Зимой 1879 года он написал рассказ «Ночью». Тогда говорили, что рассказ возник из своеобразного состязания: три молодых писателя решили каждый отдельно написать по рассказу на тему о самоубийстве, и действительно, почти одновременно с гаршинской «Ночью» в журналах появились еще два однородных очерка (оба теперь забыты). Уже это обстоятельство (вперед заданная тема) делает рассказ мало характерным для Гаршина и менее всего дает право искать здесь автобиографию. Написан очерк тоже без присущей Гаршину определенности и ясности, что подало даже повод к литературному недоразумению: Н. К. Михайловский в своем критическом обзоре понял финал рассказа как самоубийство, Гаршин сделал поправку: его герой не застрелился. Он все-таки решил проклятый вопрос: «нужно отвергнуть себя», связать свое «я» с потоком общей жизни. Это решение вызвало прилив бурного восторга. «Такого восторга он никогда еще не испытал ни от жизненного успеха, ни от женской любви. Восторг этот родился в сердце, вырвался из него, хлынул горячей, широкой волной; разлился по всем членам, на мгновенье согрел и оживил несчастное закоченевшее существо. Тысячи колоколов торжественно зазвонили. Солнце ослепительно вспыхнуло, осветило весь мир и исчезло…» Николай Петрович умер, но смерть произошла не от пули: больное сердце не выдержало бурного прилива жизненной радости.
К таким выводам приходил Гаршин, когда он рассуждал о жизни. «У него была, – говорит В. А. Фаусек, – огромная способность понимать и чувствовать счастье жизни… Все источники радости и наслаждения в человеческой жизни были ему доступны и понятны». Тем не менее когда Гаршин не рассуждает, а творит, пессимистическая нота прорывается у него невольно, как глубокий, но отодвигаемый сознанием фон его настроения. К концу своего пребывания у В. С. Акимова (в 1882 г.) оправившийся от болезни Гаршин написал небольшую сказочку «То, чего не было». На пяти страничках это – квинтэссенция пессимизма. В жаркий июньский день на полянке собралась компания: старый гнедой конь, улитка, навозный жук, несколько мух, ящерица, гусеница и кузнечик. Они рассуждают о доступном им мире, об его пределах, о целях жизни, пока не приходит кучер Антон, чтобы взять гнедого за чуб и отвести в конюшню. Мимоходом, он наступает сапожищем на философствующую компанию и давит ее… Сказку эту он прочитал господину Акимову, конфузясь и затворив все двери.
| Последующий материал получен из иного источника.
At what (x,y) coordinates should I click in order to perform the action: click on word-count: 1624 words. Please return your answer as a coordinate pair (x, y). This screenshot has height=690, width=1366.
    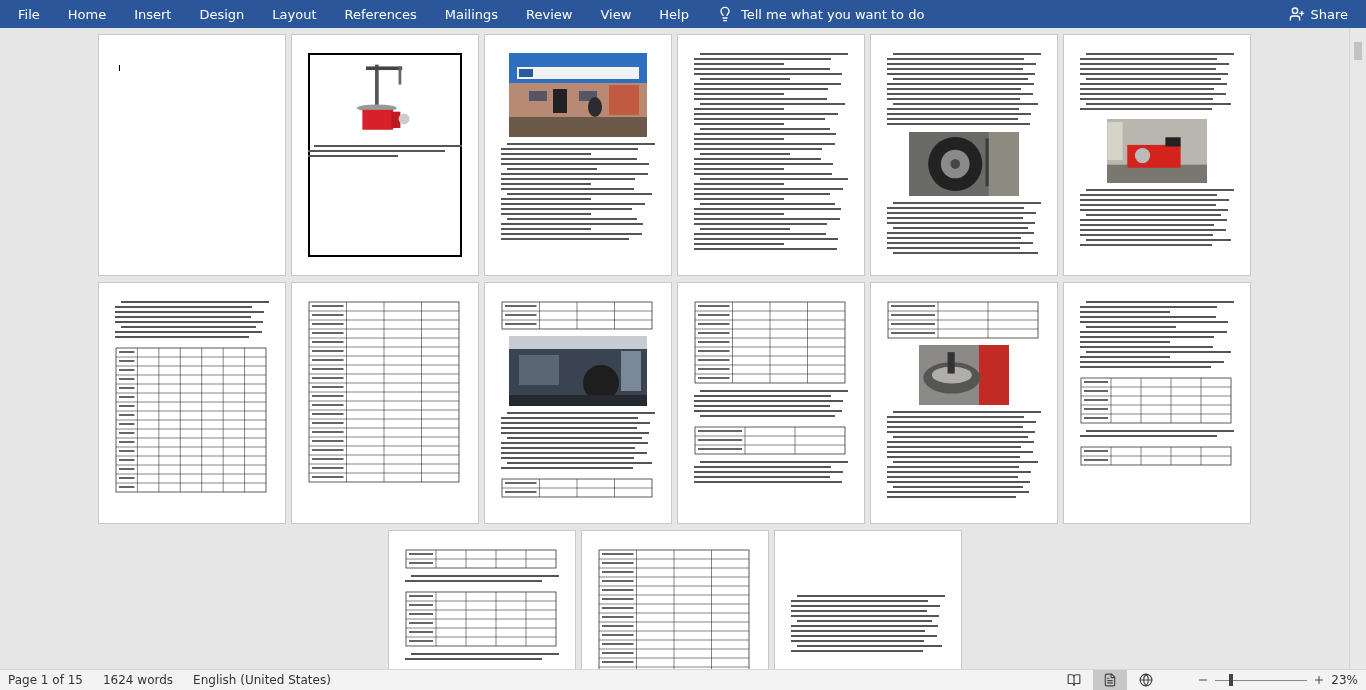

Еще более он смутился, увидев на лице дяди неодобрение. «Он поспешил уверить, что рассказ написан исключительно для детей г. Герда и никогда не будет напечатан; при этом он сам указывал на разные несообразности рассказа и прежде всего на отсутствие мысли». Впоследствии очерк все-таки появился в печати (в журнале «Устои»), и критика встретила его неодобрительно, комментируя именно как продукт пессимистического настроения. Это приводило Гаршина в раздражение. «Господи! – жалуется он в письме к В. А. Фаусеку. – Вот где истинные мизантропы, сэр!.. Клянусь моим свиданием с вами, мне и в голову не приходило, что за этими Антонами и мухами можно угадывать что-нибудь, кроме мух и Антонов» [62]62
«Пам. Гаршина», стр. 46.
[Закрыть].
Между тем впоследствии этот маленький рассказик стал одним из очень популярных очерков Гаршина. И действительно, по своей сжатости и горькому юмору – это жемчужина художественного пессимизма, хотя, как мы видели, сам автор не имел в виду обобщений.